§ **DATA FOR THIS TASK**:
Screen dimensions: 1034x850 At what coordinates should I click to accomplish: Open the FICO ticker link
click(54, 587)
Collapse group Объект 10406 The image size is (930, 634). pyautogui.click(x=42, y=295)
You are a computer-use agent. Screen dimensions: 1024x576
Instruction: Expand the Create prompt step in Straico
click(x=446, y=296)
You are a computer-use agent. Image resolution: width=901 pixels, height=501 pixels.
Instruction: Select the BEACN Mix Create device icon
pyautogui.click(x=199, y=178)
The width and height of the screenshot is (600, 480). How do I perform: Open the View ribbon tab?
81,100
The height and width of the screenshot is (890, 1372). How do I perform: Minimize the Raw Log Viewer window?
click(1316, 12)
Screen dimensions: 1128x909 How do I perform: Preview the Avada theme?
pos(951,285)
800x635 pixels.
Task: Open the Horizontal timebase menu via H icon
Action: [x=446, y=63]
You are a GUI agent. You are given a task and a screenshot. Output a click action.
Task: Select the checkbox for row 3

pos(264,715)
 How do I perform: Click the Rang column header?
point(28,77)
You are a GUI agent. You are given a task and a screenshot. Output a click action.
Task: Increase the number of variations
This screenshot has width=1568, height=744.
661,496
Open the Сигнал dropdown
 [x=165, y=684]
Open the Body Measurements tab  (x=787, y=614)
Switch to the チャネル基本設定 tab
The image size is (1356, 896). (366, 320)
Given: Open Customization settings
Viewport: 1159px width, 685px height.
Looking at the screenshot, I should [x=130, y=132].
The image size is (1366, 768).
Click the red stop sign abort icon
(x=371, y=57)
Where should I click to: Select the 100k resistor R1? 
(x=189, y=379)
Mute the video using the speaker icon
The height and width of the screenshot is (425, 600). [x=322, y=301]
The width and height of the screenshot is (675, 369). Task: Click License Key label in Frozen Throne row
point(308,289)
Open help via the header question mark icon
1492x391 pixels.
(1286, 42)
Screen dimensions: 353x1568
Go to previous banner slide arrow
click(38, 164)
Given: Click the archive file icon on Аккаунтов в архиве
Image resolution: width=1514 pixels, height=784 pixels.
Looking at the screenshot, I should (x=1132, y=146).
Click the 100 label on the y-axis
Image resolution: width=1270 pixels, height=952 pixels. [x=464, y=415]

§ **TASK DIRECTIONS**:
Swap every "Screen dimensions" in the material above for "Display size" and reproduce the whole material with no other changes.

§ **EXPECTED OUTPUT**:
Display size: 1034x850 At what coordinates should I click to accomplish: Open the FICO ticker link
click(54, 587)
Collapse group Объект 10406 The image size is (930, 634). pyautogui.click(x=42, y=295)
You are a computer-use agent. Display size: 1024x576
Instruction: Expand the Create prompt step in Straico
click(x=446, y=296)
You are a computer-use agent. Image resolution: width=901 pixels, height=501 pixels.
Instruction: Select the BEACN Mix Create device icon
pyautogui.click(x=199, y=178)
The width and height of the screenshot is (600, 480). How do I perform: Open the View ribbon tab?
81,100
The height and width of the screenshot is (890, 1372). How do I perform: Minimize the Raw Log Viewer window?
click(1316, 12)
Display size: 1128x909 How do I perform: Preview the Avada theme?
pos(951,285)
800x635 pixels.
Task: Open the Horizontal timebase menu via H icon
Action: [x=446, y=63]
You are a GUI agent. You are given a task and a screenshot. Output a click action.
Task: Select the checkbox for row 3

pos(264,715)
 How do I perform: Click the Rang column header?
point(28,77)
You are a GUI agent. You are given a task and a screenshot. Output a click action.
Task: Increase the number of variations
This screenshot has width=1568, height=744.
661,496
Open the Сигнал dropdown
 [x=165, y=684]
Open the Body Measurements tab  (x=787, y=614)
Switch to the チャネル基本設定 tab
The image size is (1356, 896). (366, 320)
Given: Open Customization settings
Viewport: 1159px width, 685px height.
Looking at the screenshot, I should [x=130, y=132].
The image size is (1366, 768).
Click the red stop sign abort icon
(x=371, y=57)
Where should I click to: Select the 100k resistor R1? 
(x=189, y=379)
Mute the video using the speaker icon
The height and width of the screenshot is (425, 600). [x=322, y=301]
The width and height of the screenshot is (675, 369). Task: Click License Key label in Frozen Throne row
point(308,289)
Open help via the header question mark icon
1492x391 pixels.
(1286, 42)
Display size: 353x1568
Go to previous banner slide arrow
click(38, 164)
Given: Click the archive file icon on Аккаунтов в архиве
Image resolution: width=1514 pixels, height=784 pixels.
Looking at the screenshot, I should (x=1132, y=146).
Click the 100 label on the y-axis
Image resolution: width=1270 pixels, height=952 pixels. [x=464, y=415]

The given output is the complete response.